Além de eliminar o orgulho e o medo, o evangelho também elimina o pessimismo. Jamais devemos desanimar e pensar que alguém não pode ser alcançado. Todos têm o coração duro até que as boas novas venham eliminar essa dureza. A única base de alguém ser salvo é a ação de Deus pelo evangelho.
O evangelho também tira de nós a indiferença. Tenho um amigo que odiava os pais por ter sido maltratado por eles na infância. Esse sentimento o acompanhou depois de convertido e, por isso, ele não orava pela conversão deles. No caso, isso é errado e triste. Mas nós devemos amar as pessoas e compartilhar com elas o que temos de melhor. E o que temos de melhor senão o evangelho? Porém, é possível passar o ano todo conversando com a sua igreja e, mesmo assim, não ver a sua vida moldada para cumprir a grande comissão. Não dá mais para ser assim! Não dá mais para ser indiferente e passar pelas pessoas sem proclamar o evangelho. Paulo se sentia um devedor, e nós não?

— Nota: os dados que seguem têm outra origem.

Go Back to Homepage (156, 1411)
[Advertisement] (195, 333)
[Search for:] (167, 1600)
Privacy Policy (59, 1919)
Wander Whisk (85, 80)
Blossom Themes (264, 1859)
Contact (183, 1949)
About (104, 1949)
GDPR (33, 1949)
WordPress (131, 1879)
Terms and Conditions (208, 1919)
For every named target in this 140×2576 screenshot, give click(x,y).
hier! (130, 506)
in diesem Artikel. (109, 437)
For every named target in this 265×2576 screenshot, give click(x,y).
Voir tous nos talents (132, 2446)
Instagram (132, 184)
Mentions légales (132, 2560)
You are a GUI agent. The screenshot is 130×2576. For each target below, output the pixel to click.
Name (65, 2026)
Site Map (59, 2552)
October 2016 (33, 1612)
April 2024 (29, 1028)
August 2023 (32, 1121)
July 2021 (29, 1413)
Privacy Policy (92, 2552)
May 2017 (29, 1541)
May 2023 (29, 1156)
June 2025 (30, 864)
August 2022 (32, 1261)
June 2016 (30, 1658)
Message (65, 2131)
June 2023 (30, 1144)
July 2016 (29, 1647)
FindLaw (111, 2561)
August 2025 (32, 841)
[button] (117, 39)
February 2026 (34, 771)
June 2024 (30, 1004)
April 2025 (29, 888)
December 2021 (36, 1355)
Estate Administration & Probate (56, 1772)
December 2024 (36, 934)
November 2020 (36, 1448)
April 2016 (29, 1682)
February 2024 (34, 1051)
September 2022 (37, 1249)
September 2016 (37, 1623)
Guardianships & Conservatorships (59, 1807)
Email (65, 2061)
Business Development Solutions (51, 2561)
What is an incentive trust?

Nem todos vão sair pregando por aí, mas há aqueles que têm uma espécie de ministério informal na igreja. Eles alcançam vidas no dia a dia, nos encontros casuais com as pessoas. Nesse tipo de ministério, não se deve consultar em todo momento a opinião da sua liderança e pedir-lhe autorização. Nem tudo precisa passar pelo “cajado” do pastor. A liderança deve discernir se existe uma dependência exagerada e fazer a pessoa entender que está liberada para agir. O pastor ou a liderança pode marcar para conversar com essa pessoa uma vez por mês, por exemplo. Ela não precisa de treinamento, porque já sabe o que fazer, mas de incentivo e de uma palavra de apoio como: “Eu acredito em você”. O treinamento pode não ser bom nesse caso porque a tendência é treiná-la a fazer exatamente o que nós faríamos. Em vez disso, converse com ela sobre o evangelho e a missão cristã. Assim, os valores missionais do evangelho vão moldar o que ela vai fazer. No mais, deixe-a fazer e inventar seu próprio modo de agir no ministério. Não queira dar-lhe tudo!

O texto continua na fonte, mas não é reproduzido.